Arrayed over four beautifully conceived and well-organized sections, O'Donnell's Still Pilgrim poems demonstrate so much of what I admire about her poetry: her keen sense of the music of language, her playfulness in deploying words, the exquisite clarity and consistency of tone and meaning she achieves, her deft use of traditional form (her facility for contemporary sonnets spanning a range of expressive voices might have no equal), her deep understanding of and appreciation for her faith (and its attendant religious customs and practices), and especially her talent for uncovering compellingly human and universal truths about women and women's lives.

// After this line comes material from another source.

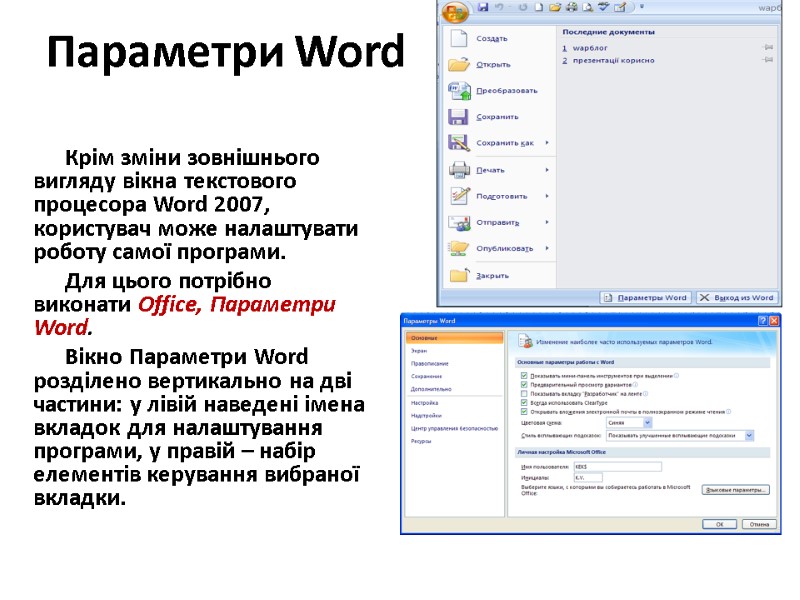The image size is (800, 600).
Task: Click the Открыть (Open) folder icon
Action: click(458, 63)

So many poems in Still Pilgrim can be singled out for praise. Still, a poem I come back to repeatedly, perhaps because it is suffused with such love and tenderness, is the following, which O'Donnell has dedicated to "my husband of thirty years":

The Still Pilgrim Reinvents Shakespeare

That time of year thou mayest in me behold
the clear conviction we'll never grow old.
When new green leaves hang from all the trees,
when boughs of blossoms bring us to our knees,
when bright birds fill the choir stalls and sing,
our slumped hearts wake and warm to spring.

In you I see the sky, such tender blue,
your fine eyes colored the same deep hue.
The world that lies about us here and now
a miracle that's taken place somehow.
It's happened before. What's now was then.
There's only beginning and no true end.

I'm twenty again, and you're twenty two.
And each red sun comes up for me and you.


"In you I see the sky. . . .": Love, after all, is what endures. Even as we are lost in our "broken kingdom", love can be found again, if we but break the bread and drink the wine and pray our way back home.

My commentary on Still Pilgrim is based on my receipt from the publisher of an advance electronic copy of the collection.

* O'Donnell plays wonderfully on the word "still" and its numerous meanings. Note that unlike the collection's title, whose exact meaning for the reader is opaque, each poem's title carries the word "The", letting us know the poem is about the persona for whom and in whom the poet's words accrue meaning within an exacting and formalized structure.**

** Do not neglect to read O'Donnell's wonderful Afterword, which is replete with felicitous discoveries for the reader.

*** Consider this in the context of the meaning of Easter.

Angela Alaimo O'Donnell is a poet, essayist, memoirist, and Fordham University professor. Among her poetry collections are Lovers' Almanac (Wipf & Stock, 2015), Waking My Mother (WordTech Communications, 2013) and Saint Sinatra and Other Poems (WordTech Communications, 2011). Her poetry, which is widely published in esteemed literary periodicals, also can be found in the excellent Veils, Halos & Shackles: International Poetry on the Oppression and Empowerment of Women (Kasva Press, 2016; read my review), an anthology edited by Charles Ades Fishman and Smita Sahay. O'Donnell also is the author of the memoir Mortal Blessings (Ave Maria Press, 2014; read my review), Flannery O'Connor: Fiction Fired by Faith (Liturgical Press, 2015), and The Province of Joy: Praying with Flannery O'Connor (Paraclete Press, 2012). Her articles can be found in numerous periodicals, including The Christian Century and America magazine.